Disclaimer: Absorb LMS supports OpenIdConnect Single Sign-On as a feature, however we do not officially support any specific client-side (IdP) solution. Although Auth0 is known to generally work with our implementation of OpenIdConnect SSO, it is the client's responsibility to configure/develop and maintain their side of the integration. This will require a client resource who is knowledgeable and familiar with your particular Auth0 instance. This guide is provided to our clients as a convenience only, based on our past experience working with clients who employ Auth0.
- Creating A Client
- Review The Client Settings
- Configure Client To Use Auth0 As Identity Provider
- Absorb Setup
Creating a Client
See https://auth0.com/docs/clients for more information on creating a client.

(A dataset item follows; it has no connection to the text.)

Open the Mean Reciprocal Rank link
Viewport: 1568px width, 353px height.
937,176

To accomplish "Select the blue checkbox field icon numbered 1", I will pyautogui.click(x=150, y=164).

Choose the appropriate client type
- Native: Used for mobile, desktop or hybrid apps, than run natively in a device, like Android, Ionic, or iOS.
- Regular Web Applications: Used for web applications that run on a server. e.g. ASP.NET, Java, or Node.js.

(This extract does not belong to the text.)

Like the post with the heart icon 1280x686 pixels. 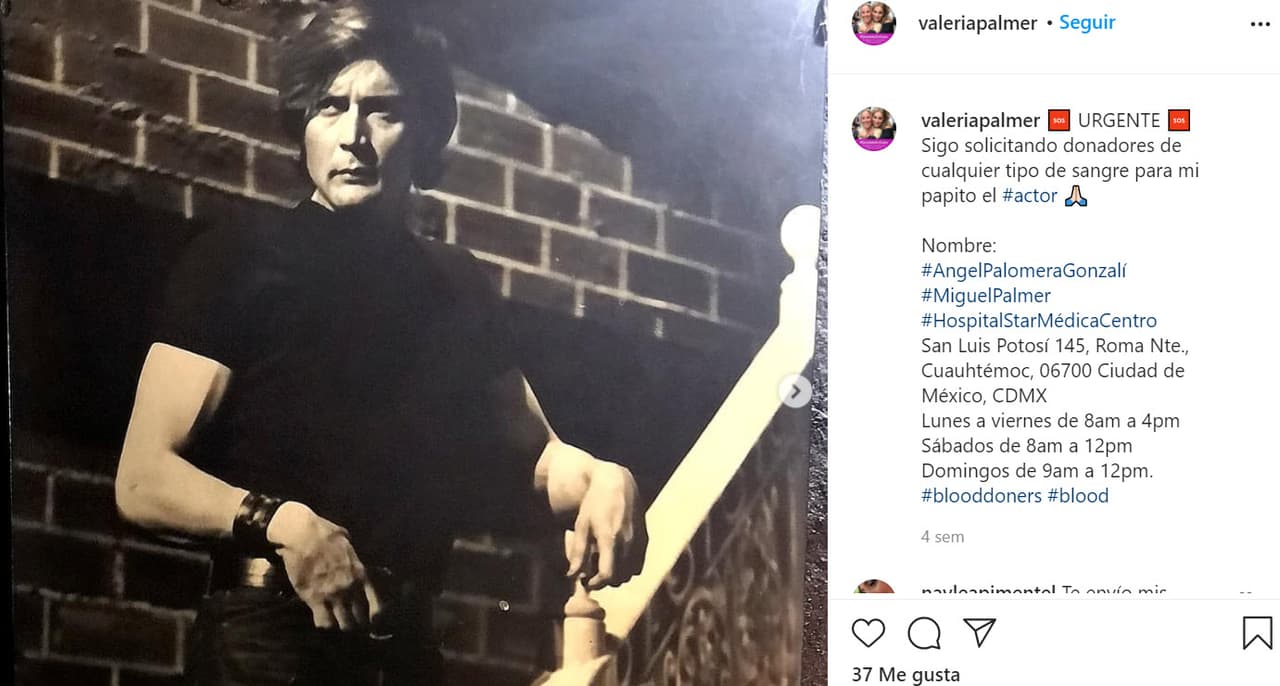(868, 633)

- Non Interactive Clients: Used for server to server applications like CLIs, daemons or services running on your backend. Typically you would use this option if you have a service that requires access to an API.

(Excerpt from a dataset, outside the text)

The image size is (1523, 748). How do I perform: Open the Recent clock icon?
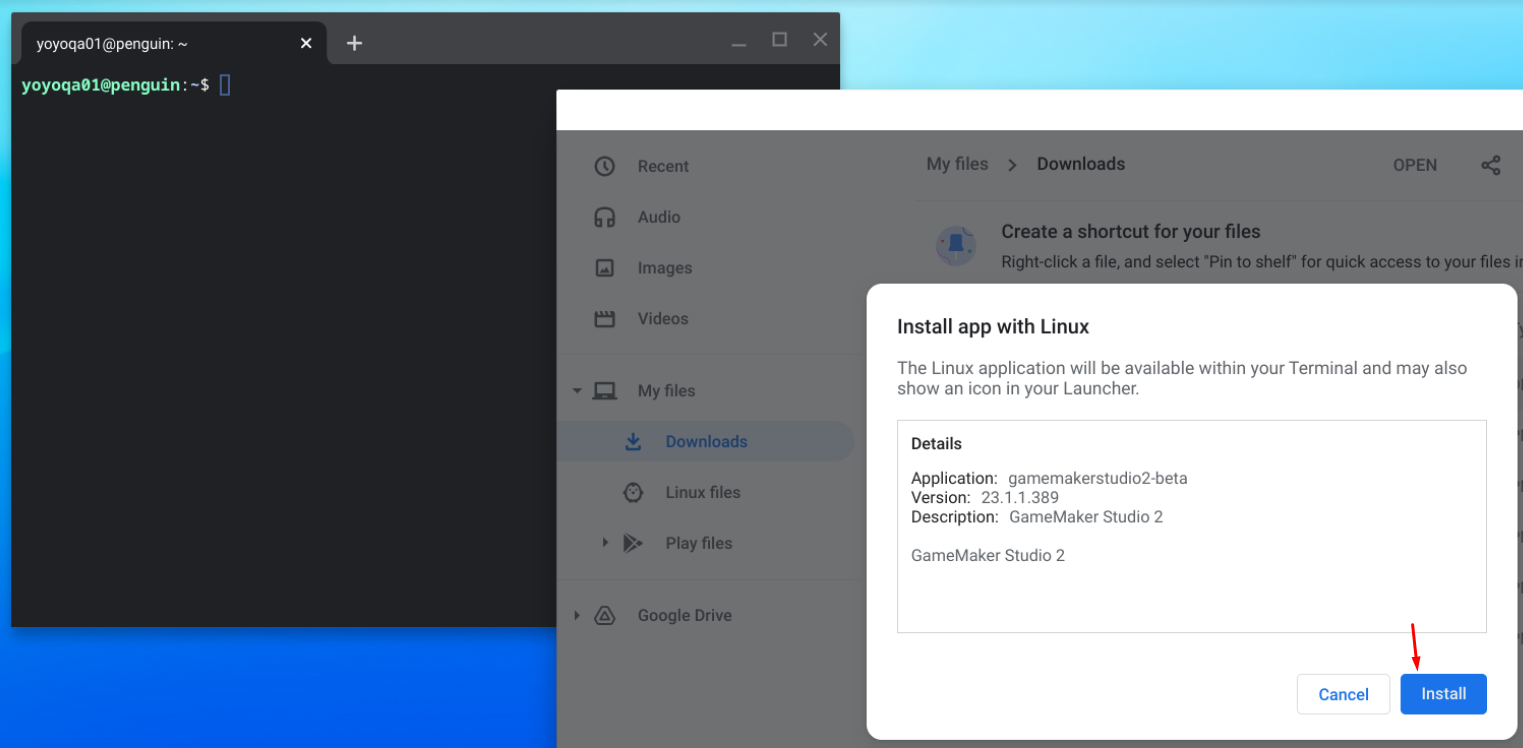(605, 166)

Review The Client Settings
- Set an appropriate name for the client.
- Token Endpoint Authentication Method: Post
- Allowed Callback URLs: This is the URL where your Absorb LMS is hosted - please contact us if you do not know this. This URL usually configured as part of your initial LMS onboarding. e.g. https://companyname.myabsorb.com OR https://some.custom.url
- Allowed Logout URLs: This is the URL Absorb redirects users to when a user logs out of the Absorb system.
- Use Auth0 instead of the IdP to do Single Sign On: Leave this turned off.
Configure client to use Auth0 as Identity Provider
1. In the dashboard screen, click the "Clients" link on the left side of the screen.
2. Find the row for your application and click on the "Settings" icon to the right of your applications name. (the round gear icon)
3. Scroll to the bottom of the page and click on “Advanced Settings”.
4. In the expanded window, click on “OAuth” to bring up the OAuth section.
5. For JsonWebToken Signature Algorithm, select either: HS256 or RS256
The algorithm to choose is dependant on how you would like to sign the JsonWebToken.
6. Use Auth0 instead of IdP to do Single Sign On should be set to Disabled.
7. Click on Endpoints to bring up the Endpoints section.
8. Copy the contents of the "OAuth Authorization URL" field. You will need to provide this to Absorb.
9. Copy the contents of the "OAuth Token URL" field. You will need to provide this to Absorb.
10. For RS256, in the Certificates, copy the contents of the "Signing Certificate" field. You will need to provide this to Absorb.
11. Save changes.
Login to the Absorb admin portal as a System Admin and navigate to Portal Settings. From Portal Settings, there is a button in the right-side context menu labelled Manage SSO Settings. If you can't see this button, please contact your Absorb Client Success Manager to discuss enabling the feature.
Once you have clicked the button, you will be brought to the Manage Single Sign-On Settings page. Any existing configurations will appear here, as well as the option to Add a new one.
Click Add and fill in the fields as shown below.
- The Method field: Open Id Connect
- The OpenID Connect authentication protocol method field: Client Secret Basic or Client Secret Post
- The JWT signature type used for the authentication field: HS256 (or as per your IdP setting)
- The Public signing key or certificate from the Authorization Server field: from Auth0, Client settings, Advance Settings, in the Certificates section, copy the contents of the "Signing Certificate" field (the text between the BEGIN and END). (this is only applicable for RS256)
- The Client Identifier from the Authorization Server field: Client ID (from Auth0)
- The Client Secret from the Authorization Server field: Client Secret (from Auth0)
- The Issuer URL field: https://your-tenant-name-auth0.com (the Domain from Auth0)
- The Authorization Endpoint URL field: https://your-tenant-name-auth0.com/authorize (the OAuth Authorization URL from Auth0)
- The Token Endpoint URL field: https://your-tenant-name-auth0.com/oauth/token (the OAuth Token URL from Auth0)
- The Id Property field: Email Address
- The Automatically Redirect field: ON
- The Assigned Routes field: <<select your route as per your LMS Route Settings>>
Save your changes, and your OpenId Connect SSO configuration and set up is complete.